╭─ DATA SUPPLIED
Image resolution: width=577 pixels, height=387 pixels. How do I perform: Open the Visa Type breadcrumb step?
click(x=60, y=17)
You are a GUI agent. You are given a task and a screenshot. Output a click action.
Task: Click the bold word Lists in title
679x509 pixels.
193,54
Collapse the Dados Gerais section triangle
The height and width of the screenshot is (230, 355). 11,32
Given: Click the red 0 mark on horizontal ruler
╰─
╭─ DATA SUPPLIED
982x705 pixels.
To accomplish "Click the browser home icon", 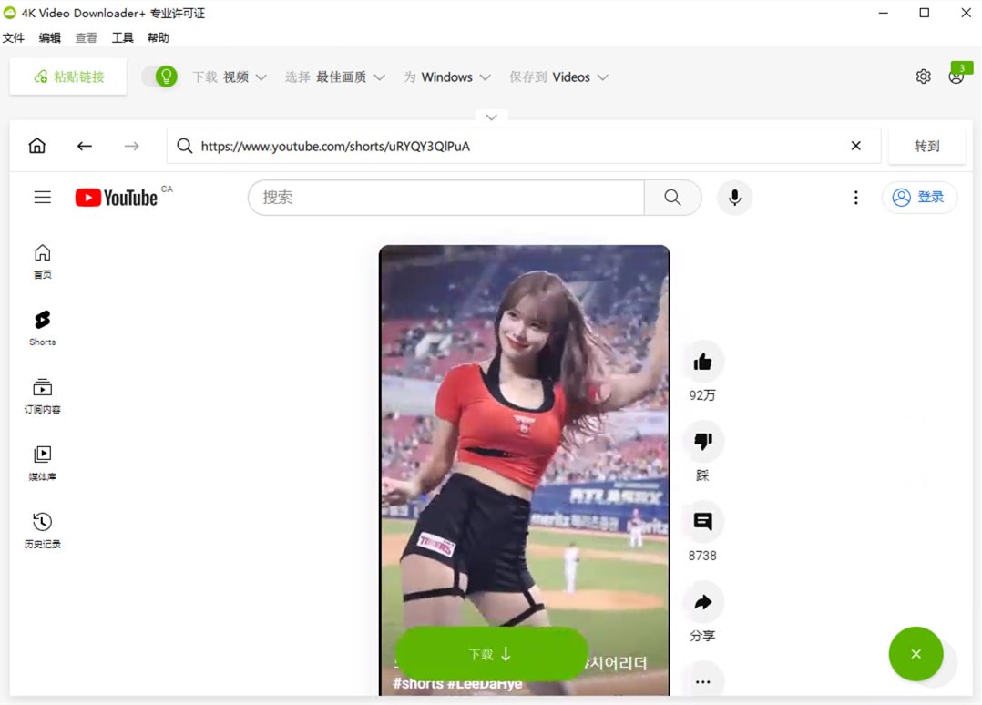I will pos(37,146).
╰─
▶ **WORK REQUIRED**: All lines in the listing above from the line containing "Image resolution: width=577" to the line containing "Given: Click the", inclusive, should be retyped exactly; no other lines should appear.

▶ **EXERCISE OUTPUT**:
Image resolution: width=577 pixels, height=387 pixels. How do I perform: Open the Visa Type breadcrumb step?
click(x=60, y=17)
You are a GUI agent. You are given a task and a screenshot. Output a click action.
Task: Click the bold word Lists in title
679x509 pixels.
193,54
Collapse the Dados Gerais section triangle
The height and width of the screenshot is (230, 355). 11,32
Given: Click the red 0 mark on horizontal ruler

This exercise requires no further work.